By Professor Judith Squires, Deputy Vice-Chancellor and Provost

The Vice-Chancellor and Provost celebrating with the ALSPAC team
The Vice-Chancellor, Professor Hugh Brady and Deputy Vice-Chancellor, Professor Judith Squires, celebrating with the ALSPAC team and study participants at the November Provost Celebration of Academic Achievement.

Since I started my monthly series of events to mark the highest levels of academic achievement across the University, we have had no shortage of people and awards to celebrate – and November was no exception. For our latest Provost Celebration of Academic Achievement held on the 21 November, we celebrated the fantastic news of the £8.2 million renewal award received for the Avon Longitudinal Study of Parents and Children (ALSPAC) over the next five years from Wellcome and the Medical Research Council (MRC). This funding, along with University support, will enable ALSPAC to continue its vitally important international research into health, wellbeing and social science using data and samples collected from thousands of families at a key time in the lives, marking a whole series of life events which have often been understudied.

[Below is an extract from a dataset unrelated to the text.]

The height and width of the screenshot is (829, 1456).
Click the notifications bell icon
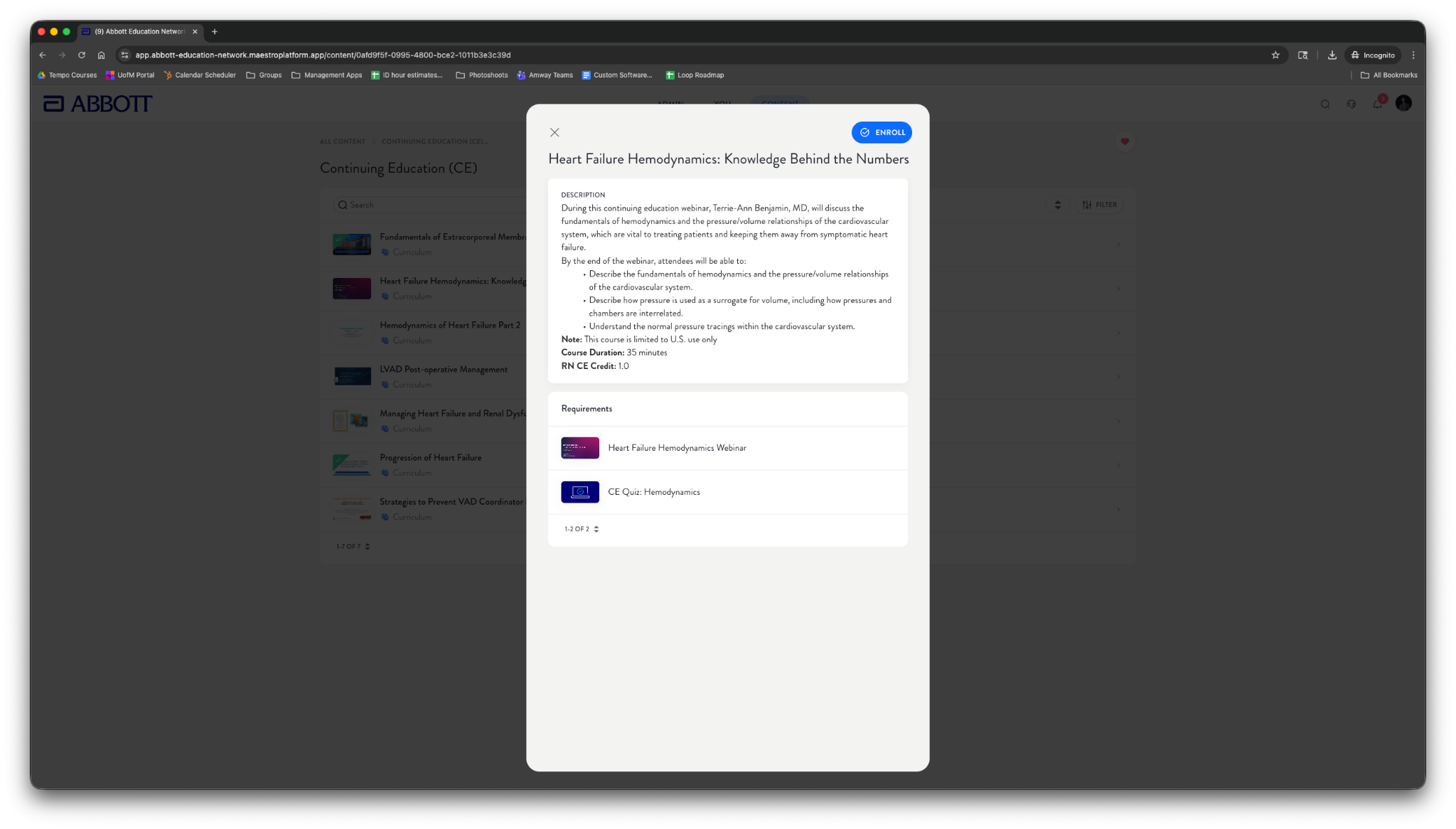(x=1377, y=104)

The Vice-Chancellor and Deputy Vice-Chancellor with ALSPAC Principal Investigator Professor Nic Timpson
The Vice-Chancellor, ALSPAC Principal Investigator, Professor Nic Timpson and the Deputy Vice-Chancellor.

We were delighted to have the opportunity to celebrate with the ALSPAC team, as well as some of the study participants whose health, plus that of their children, has been charted since Professor Jean Golding set up the Children of the 90s study back in 1991. Some of you may have heard Professor Golding speak of the problems and pitfalls she faced when first setting up Children of the 90s at the EDI ‘Their Stories’ event on the 3 December 2019. As a result of the dedication of the ALSPAC team the study has prospered, and it is now internationally recognised as the premier multi-generational birth cohort. To date, the information and samples provided by participants have already informed more than 2,000 research papers on some of the most pressing health questions of our time, including childhood obesity, air pollution and mental health.

Special thanks of the evening went to the Principal Investigator, Nic Timpson and the CIs who supported him in securing this funding; ALSPAC staff from all areas who worked hard to support the team throughout the funding process; the funders for allowing this important research to continue; and of course the study participants who form the heart of the study and without whom the research would not be possible.

We are taking a break from the Provost Celebration of Academic Achievement for the festive season, but we look forward to celebrating more University of Bristol successes in the New Year.